(Records to process)

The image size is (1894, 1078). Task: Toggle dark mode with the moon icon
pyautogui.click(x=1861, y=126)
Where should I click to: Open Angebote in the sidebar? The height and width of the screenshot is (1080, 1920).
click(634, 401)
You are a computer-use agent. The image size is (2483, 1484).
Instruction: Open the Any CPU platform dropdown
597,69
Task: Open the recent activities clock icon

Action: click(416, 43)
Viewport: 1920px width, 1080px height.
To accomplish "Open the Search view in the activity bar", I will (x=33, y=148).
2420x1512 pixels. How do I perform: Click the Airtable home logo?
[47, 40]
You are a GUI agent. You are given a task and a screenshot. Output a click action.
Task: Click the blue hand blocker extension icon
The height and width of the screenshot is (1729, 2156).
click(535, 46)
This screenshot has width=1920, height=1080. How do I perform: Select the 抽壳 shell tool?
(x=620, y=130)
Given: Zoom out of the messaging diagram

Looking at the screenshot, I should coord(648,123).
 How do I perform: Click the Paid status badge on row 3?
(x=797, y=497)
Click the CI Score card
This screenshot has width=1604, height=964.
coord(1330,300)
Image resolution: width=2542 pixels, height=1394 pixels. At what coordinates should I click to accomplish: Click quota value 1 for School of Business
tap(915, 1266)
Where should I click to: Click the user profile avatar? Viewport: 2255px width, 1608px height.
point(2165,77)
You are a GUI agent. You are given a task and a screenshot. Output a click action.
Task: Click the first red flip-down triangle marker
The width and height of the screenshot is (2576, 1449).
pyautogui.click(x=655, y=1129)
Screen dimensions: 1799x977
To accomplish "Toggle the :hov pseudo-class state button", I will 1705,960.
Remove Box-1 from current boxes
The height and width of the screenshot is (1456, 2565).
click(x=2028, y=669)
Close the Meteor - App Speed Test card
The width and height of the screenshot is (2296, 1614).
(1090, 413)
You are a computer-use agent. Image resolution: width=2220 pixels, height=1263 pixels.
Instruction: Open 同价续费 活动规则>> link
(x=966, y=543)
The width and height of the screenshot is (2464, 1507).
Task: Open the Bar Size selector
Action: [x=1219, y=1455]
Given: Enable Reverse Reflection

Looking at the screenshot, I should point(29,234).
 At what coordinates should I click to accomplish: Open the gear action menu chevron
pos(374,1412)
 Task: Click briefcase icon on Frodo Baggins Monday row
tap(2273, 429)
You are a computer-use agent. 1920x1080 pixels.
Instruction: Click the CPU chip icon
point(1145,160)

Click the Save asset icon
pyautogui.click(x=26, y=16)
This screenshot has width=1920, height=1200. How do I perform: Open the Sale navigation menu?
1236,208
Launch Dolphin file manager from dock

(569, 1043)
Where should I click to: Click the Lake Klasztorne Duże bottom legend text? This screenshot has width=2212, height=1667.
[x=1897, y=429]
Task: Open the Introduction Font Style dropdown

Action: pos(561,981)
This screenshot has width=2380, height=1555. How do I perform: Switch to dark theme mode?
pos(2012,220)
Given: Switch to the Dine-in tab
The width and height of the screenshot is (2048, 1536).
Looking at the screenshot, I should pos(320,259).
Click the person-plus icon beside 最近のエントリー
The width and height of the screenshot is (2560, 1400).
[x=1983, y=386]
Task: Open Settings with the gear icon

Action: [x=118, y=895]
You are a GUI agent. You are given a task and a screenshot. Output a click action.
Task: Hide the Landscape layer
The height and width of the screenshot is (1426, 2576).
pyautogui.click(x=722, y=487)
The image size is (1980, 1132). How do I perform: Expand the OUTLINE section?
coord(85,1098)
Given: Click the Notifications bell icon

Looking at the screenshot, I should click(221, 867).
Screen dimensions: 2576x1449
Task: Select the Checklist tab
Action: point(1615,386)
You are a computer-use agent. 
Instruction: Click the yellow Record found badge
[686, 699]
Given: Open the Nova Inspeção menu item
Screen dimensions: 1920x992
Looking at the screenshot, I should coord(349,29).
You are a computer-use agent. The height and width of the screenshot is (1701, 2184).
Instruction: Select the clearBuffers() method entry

(End Records to process)

[Exercise requirements]
Line count for "computer": report how many lines in the data above include it, with no other words.

[Result of this exercise]
5